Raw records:
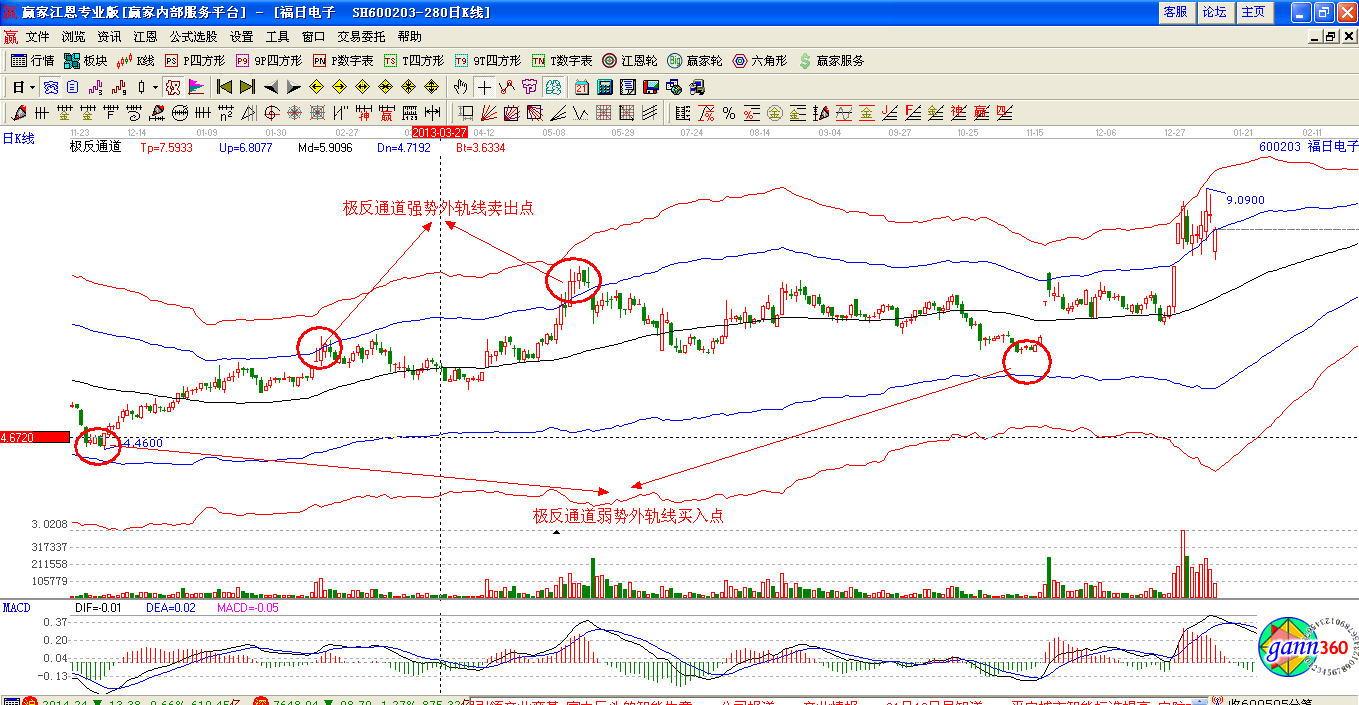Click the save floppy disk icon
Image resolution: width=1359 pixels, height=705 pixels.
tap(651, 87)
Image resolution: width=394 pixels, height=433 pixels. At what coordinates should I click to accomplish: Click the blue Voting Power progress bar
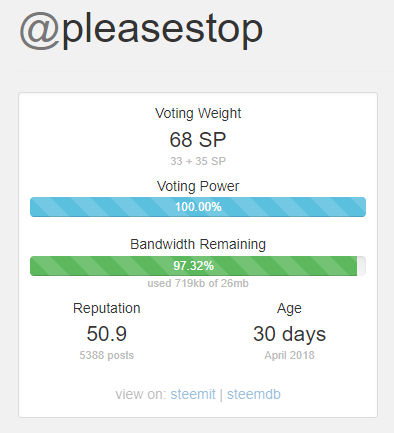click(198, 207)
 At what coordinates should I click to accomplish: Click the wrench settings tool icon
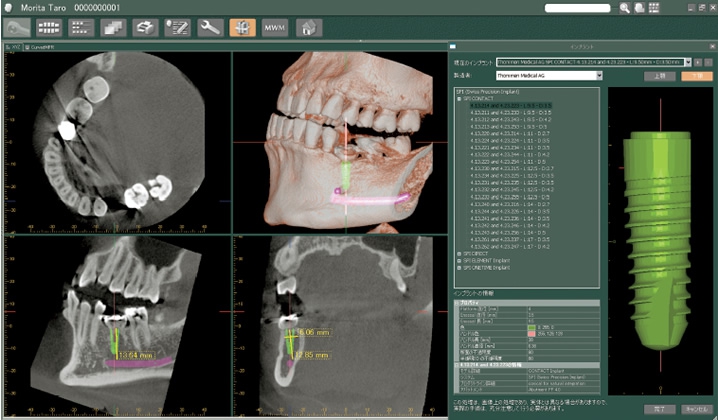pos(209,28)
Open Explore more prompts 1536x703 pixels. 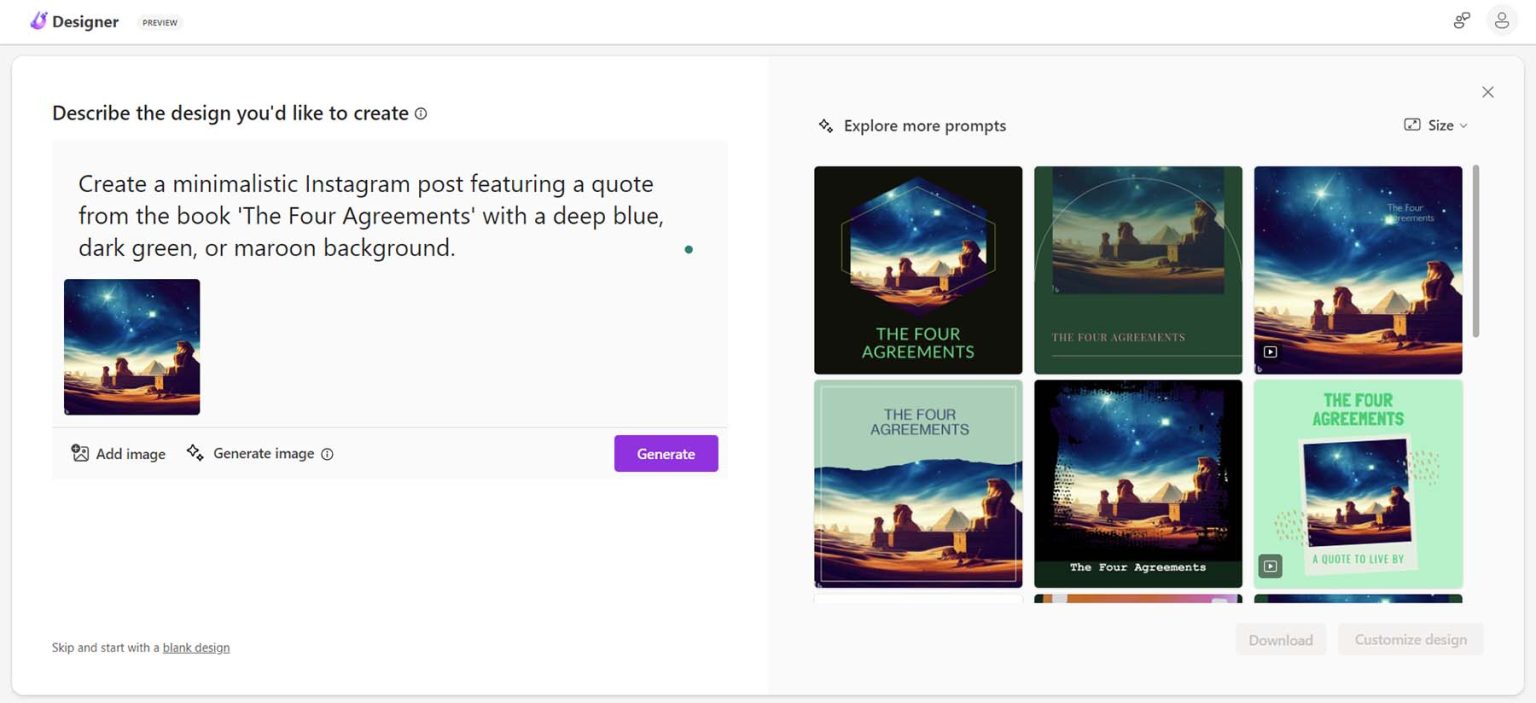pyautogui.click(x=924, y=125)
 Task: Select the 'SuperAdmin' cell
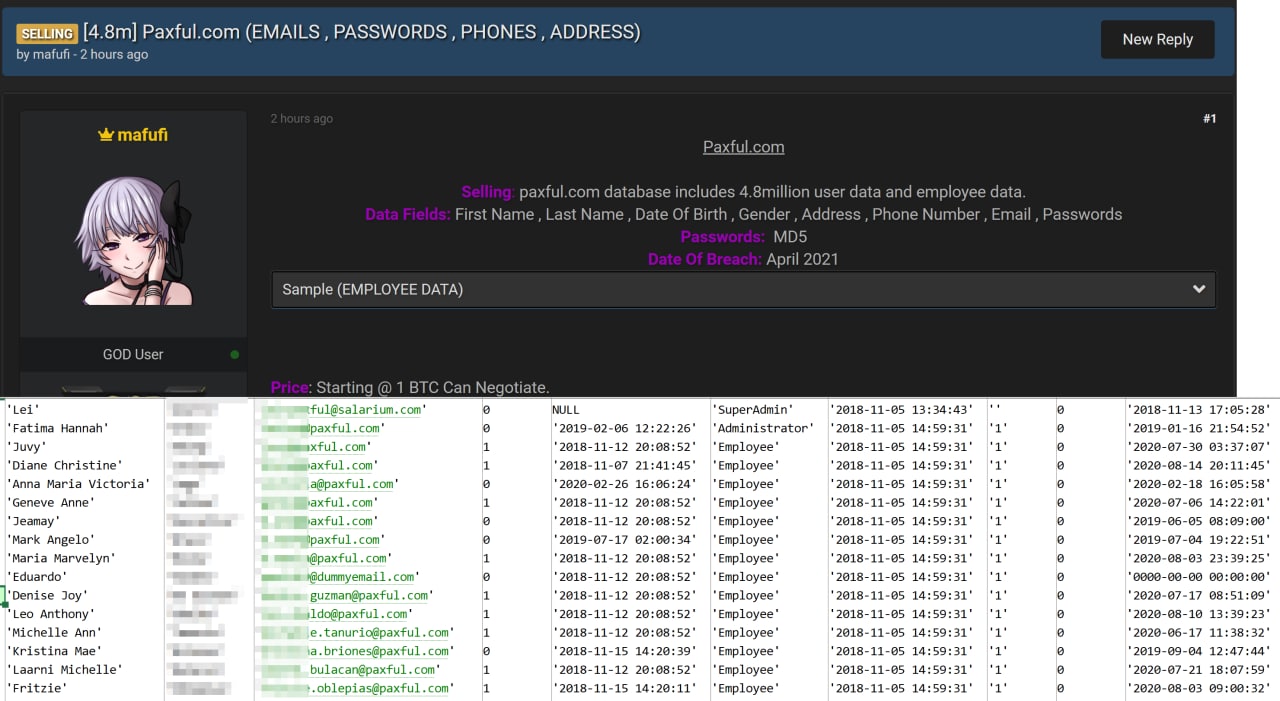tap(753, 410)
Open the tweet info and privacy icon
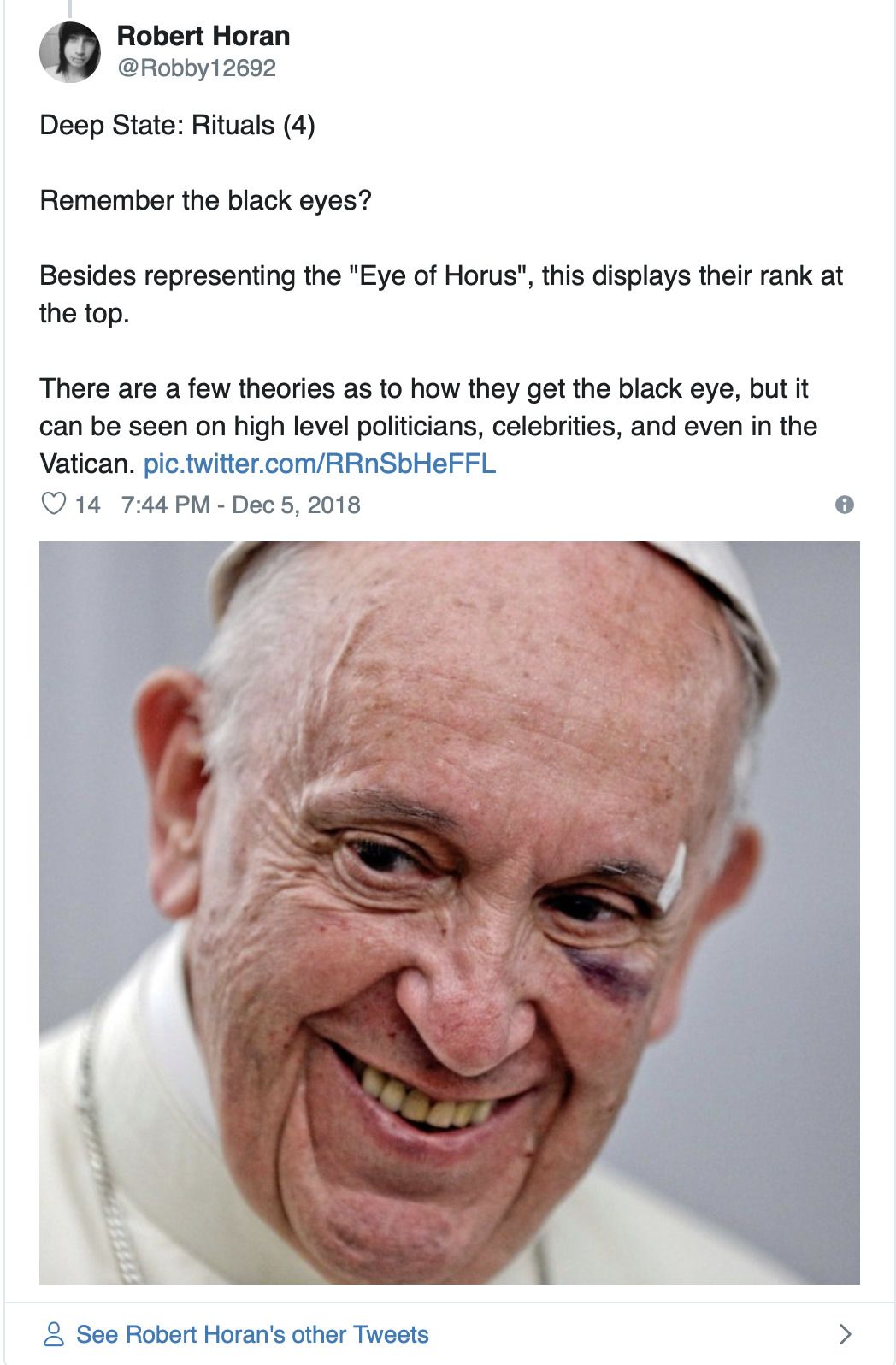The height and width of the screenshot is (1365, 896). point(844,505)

#### Exercise details:
Can you pull out, word for word, the records from the line with "Task: Select the 'SuperAdmin' cell" through the end of the records, leaving the pictures out of your answer?

#### Answer for this exercise:
 Task: Select the 'SuperAdmin' cell
tap(753, 410)
Open the tweet info and privacy icon
The height and width of the screenshot is (1365, 896). point(844,505)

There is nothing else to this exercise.